Hang a Texaco Drip -

Haul butt fast.

Hypovolemic -

Volumetrically challenged.

Instant Ambulance-

Hip pack carried by the overzealous medic.

Insurance Pain-

"Neck pain" secondary to minor MVA.

Laser Trace -

Asystole (dead as a hammer).

MARPS -

Mind Altering Recreational Pharmaceuticals.

Mr.
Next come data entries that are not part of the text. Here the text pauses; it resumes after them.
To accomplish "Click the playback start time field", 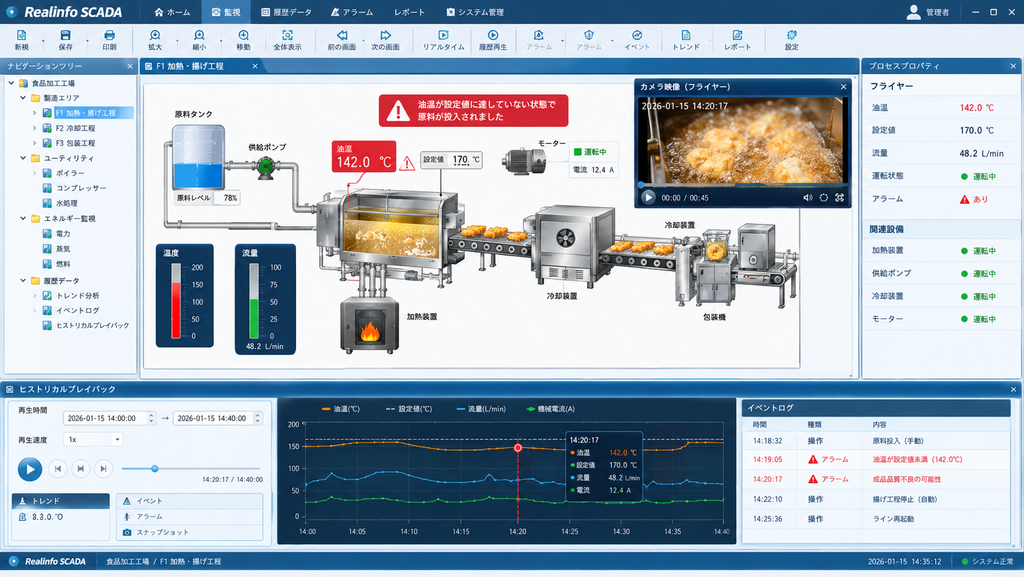I will (x=109, y=418).
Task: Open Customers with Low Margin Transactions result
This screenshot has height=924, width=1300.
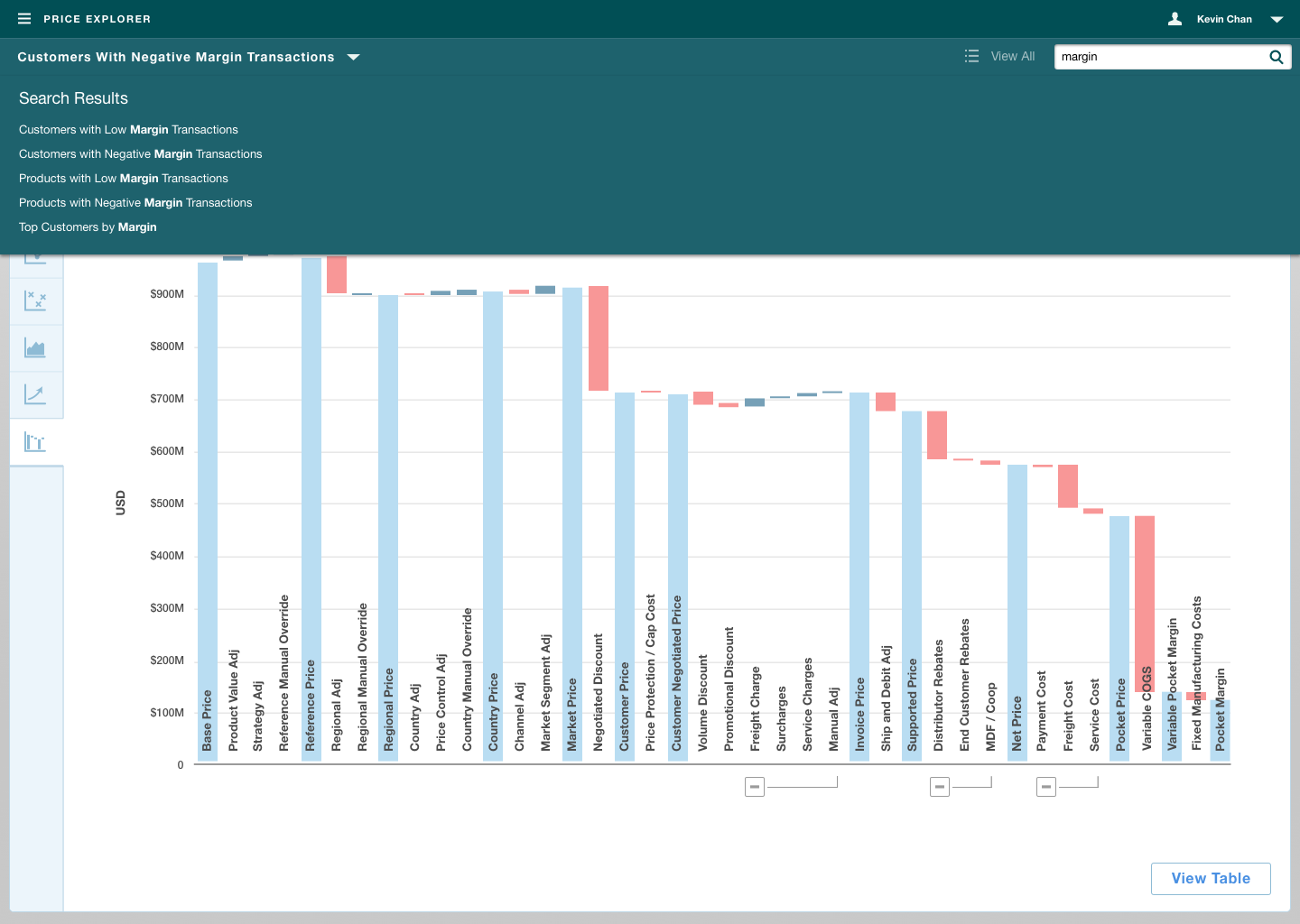Action: coord(128,130)
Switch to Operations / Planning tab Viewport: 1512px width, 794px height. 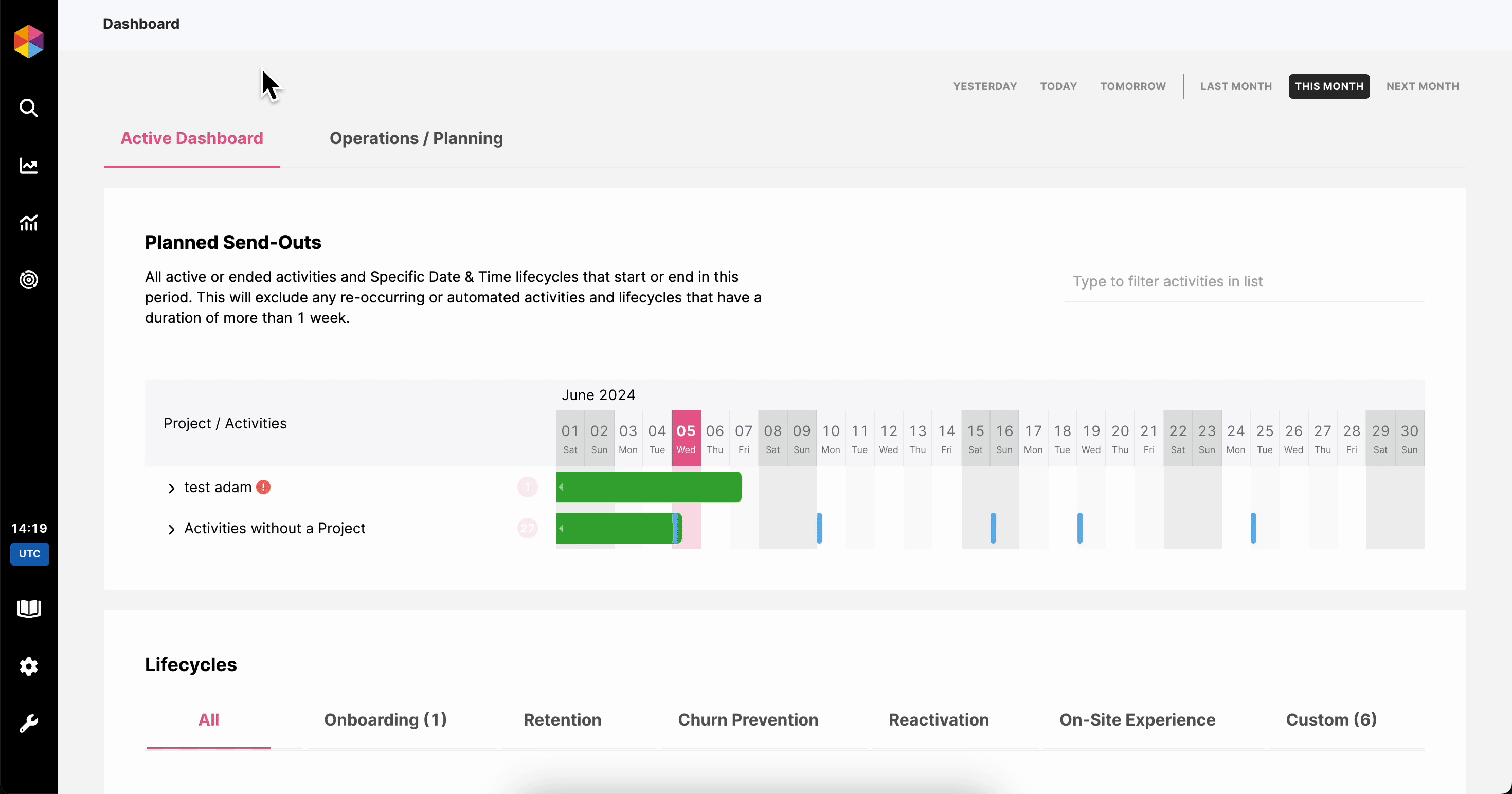click(416, 138)
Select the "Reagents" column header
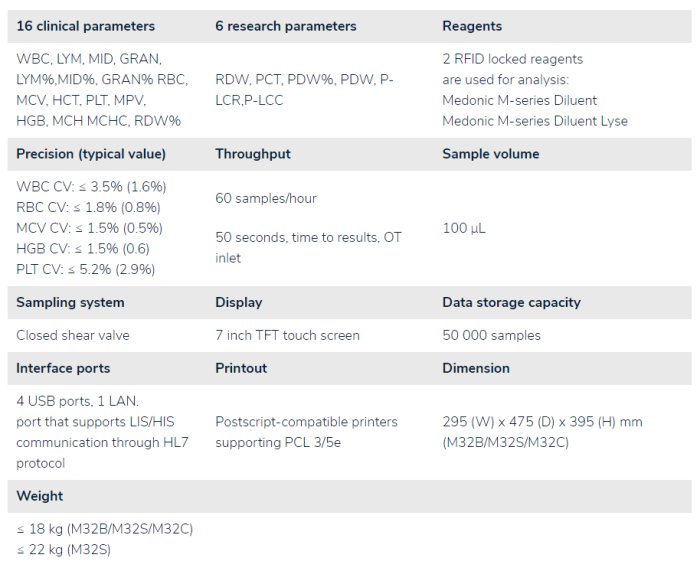The image size is (700, 571). pos(472,26)
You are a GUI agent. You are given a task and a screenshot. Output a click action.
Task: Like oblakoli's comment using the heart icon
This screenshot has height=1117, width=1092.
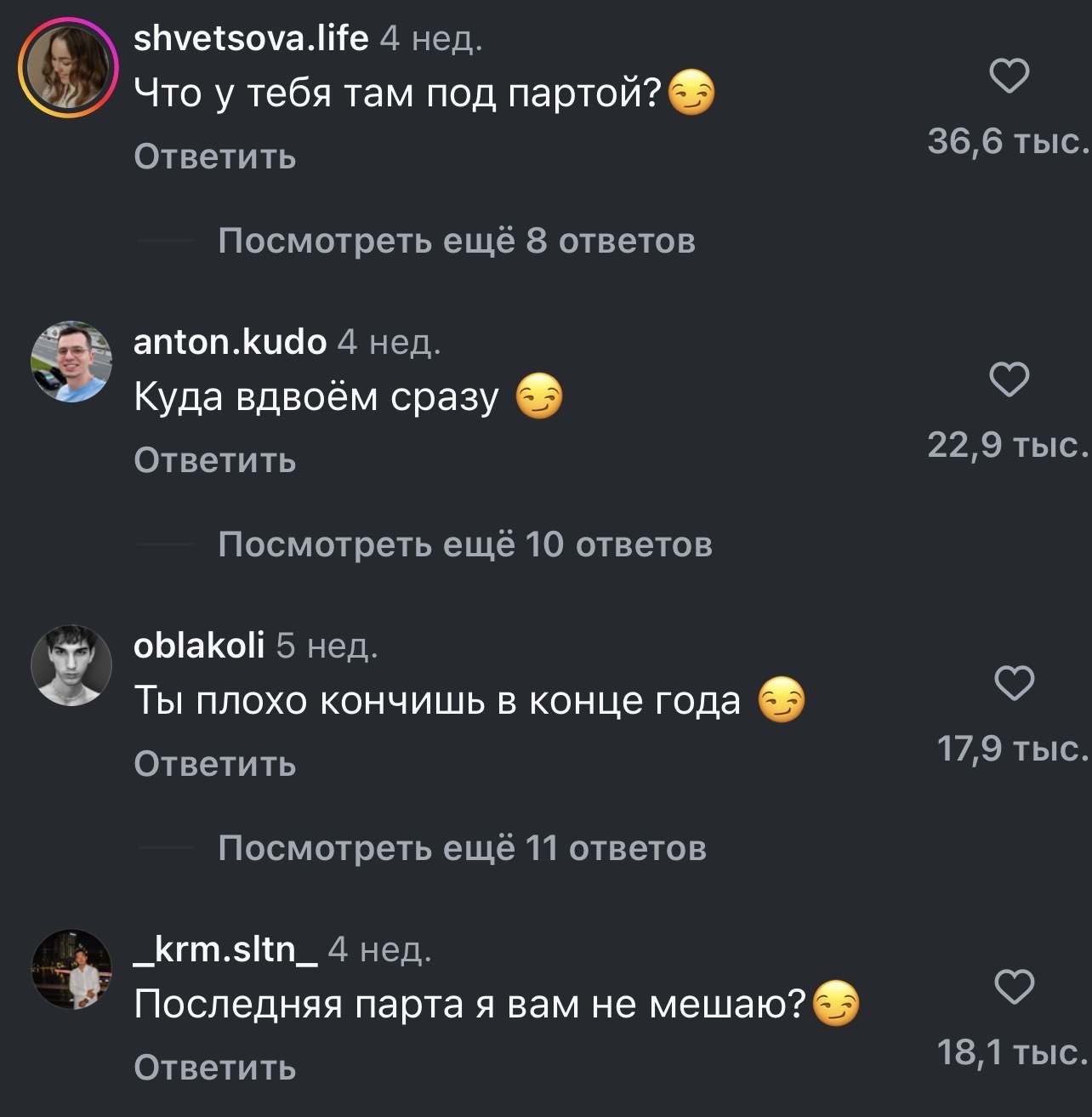1014,683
Sta-Puft -

the DOA after 2 weeks without A.C.

Navigationally Disadvantaged -

Your partner who can't read a map.

"O" sign -

Someone who lays unconscious with their mouth open.

Opscultate -

To visually measure a patient's vital signs without actually taking them.

Pap Smear -

Fatherhood test

Patient is A.R.T -

Assuming Room Temperature!

Patient Vu -

The strange feeling that you've transported a particular patient before.

Person of Xenon -

Guy who runs with every light known to man on the top.

Pharmanesia -

The inability to remember what a patient's home medications are for.

Pharmaceutically Enhanced Personality -

Cocaine O.D.

Pharmaceutically Gifted -

A steroid user.

Polyadipose Dysfunction -

Big fat person.

Projectile Vomit -

ALWAYS has the right of way!!

PVC Challenge -

Intubation.

PUHA -

Pick Up and Haul Ass - equivalent to Swoop and Scoop.

"Q" sign -

Someone who lays unconscious with their mouth open and tongue hanging out.

Randy Rescue -

New Guy with more shit on his belt than Batman.

Rectovisualitis -

When your rectal nerves are crossed with your visual nerves and you have a shitty outlook on life.

Rheumatic -

amorous

Road Pizza -

Motorcycle Crash Victim

Salad -

Permanent ventilator patients with no EEG activity.

Stare of Life -

Look on a rookies face during his first code.

Status Asparagus -

Brain dead patient.

Tater-

A vegged out patient.

Tater Toter -

Ambulance transporting a non-emergent patient.

Test Pilot for Sara Lee-

Obese patient.

T.I.D -

Transient in distress.

TTA -

Temporary Transient Alzheimers ( sometime suffered by EMS personnel).

TBC -

Total Bone Cruncher.

Urban Outdoorsman -

Homeless person.

Using the paddles -

Person of charge.

Vein -

Conceited

V-Fib -

A person of contractions.

Vertically Challenging Person of Size -

A 400lb guy on upper floors with no elevator.

VDRT-

Very Dead Right there.

V.I.P.-

Very intoxicated person.

Vital Signs 'WNL' -

We Never Looked.

Walky Talky -

Someone who can ambulate and converse.

Windshield Taste Test -

MVA victim who nails the windshield unrestrained.